Let $(\rho,V)$ be a complex-linear representation of $\mathfrak{sl}_{2,\mathbb{C}}$ .

Lemma 3.11.

Suppose that $V$ has a highest weight vector $v$ of weight $n$ . Then the subspace $W$ spanned by the vectors

v,Y(v),Y^{2}(v)=Y(Y(v)),\dots

is an $\mathfrak{sl}_{2,\mathbb{C}}$ -invariant subspace of $V$ .

Moreover, $n\geq 0$ , the dimension of $W$ is $n+1$ , $v,Y(v),\ldots,Y^{n}(v)$ are a basis for $W$ , with $Y^{n+1}(v)=0$ .

Proof.

Let $W$ be the span of the $Y^{k}(v)$ . Since the $Y^{k}(v)$ are weight vectors, their span is $H$ -invariant.
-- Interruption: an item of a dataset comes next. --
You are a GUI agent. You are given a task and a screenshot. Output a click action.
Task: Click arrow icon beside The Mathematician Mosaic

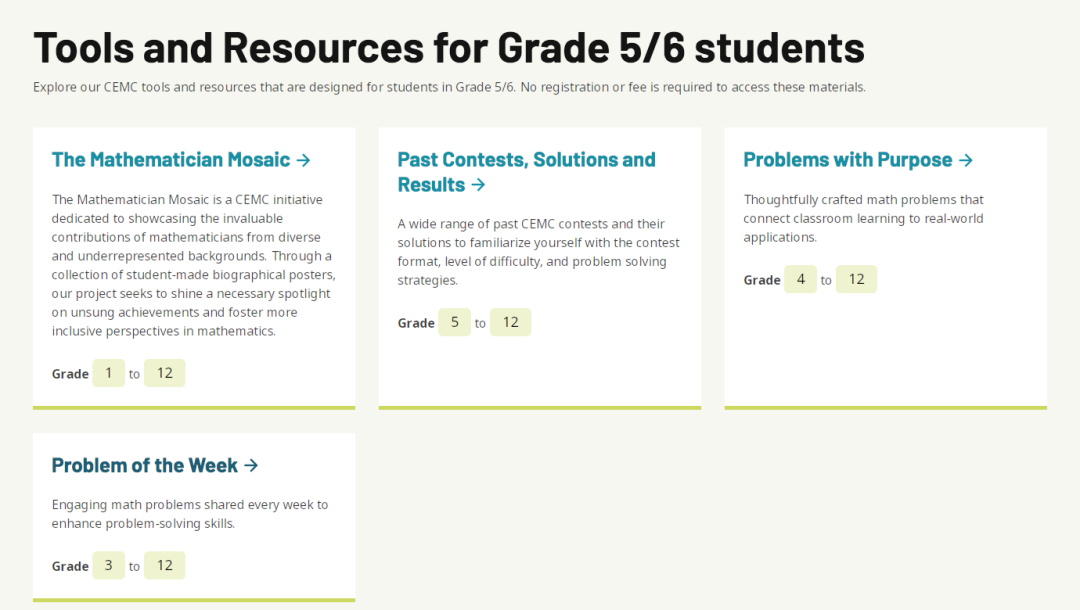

It is clearly also $Y$ -invariant. So we only need to check the invariance under the $X$ -action. I claim that for all $m\geq 1$ ,

XY^{m}(v)=m(n-m+1)Y^{m-1}(v).

(3.1)

The proof is by induction. The case $m=1$ is:

XY(v)=([X,Y]+YX)v=Hv+Y(Xv)=Hv=nv.

If the formula holds for $m$ , then

$\displaystyle XY^{m+1}(v)$	$\displaystyle=([X,Y]+YX)Y^{m}(v)$
	$\displaystyle=HY^{m}v+Y(XY^{m}v)$
	$\displaystyle=(n-2m)Y^{m}v+m(n-m+1)Y^{m}v$	(induction hypothesis)
	$\displaystyle=(m+1)(n-m)Y^{m}v$

as required.

If $n$ is not a nonnegative integer, then $m(n-m+1)\neq 0$ for all $m$ . So

Y^{m-1}v\neq 0\implies XY^{m}v\neq 0\implies Y^{m}v\neq 0,

whence $Y^{m}v\neq 0$ for all $m$ . As these are weight vectors with distinct weights, they are linearly independent and so span an infinite dimensional subspace.

If $Y^{i}v=0$ for some $0<i\leq n$ , then

0=XY^{i}v=i(n-i+1)Y^{i-1}v

and so $Y^{i-1}v=0$ . Repeating gives that $v=Y^{0}v=0$ , a contradiction.

Now,

XY^{n+1}(v)=(n+1)(n-n)v=0

and so $Y^{n+1}v$ is either zero or a highest weight vector of weight $-(n+2)<0$ . We have already seen that the second possibility cannot happen, so $Y^{n+1}v=0$ .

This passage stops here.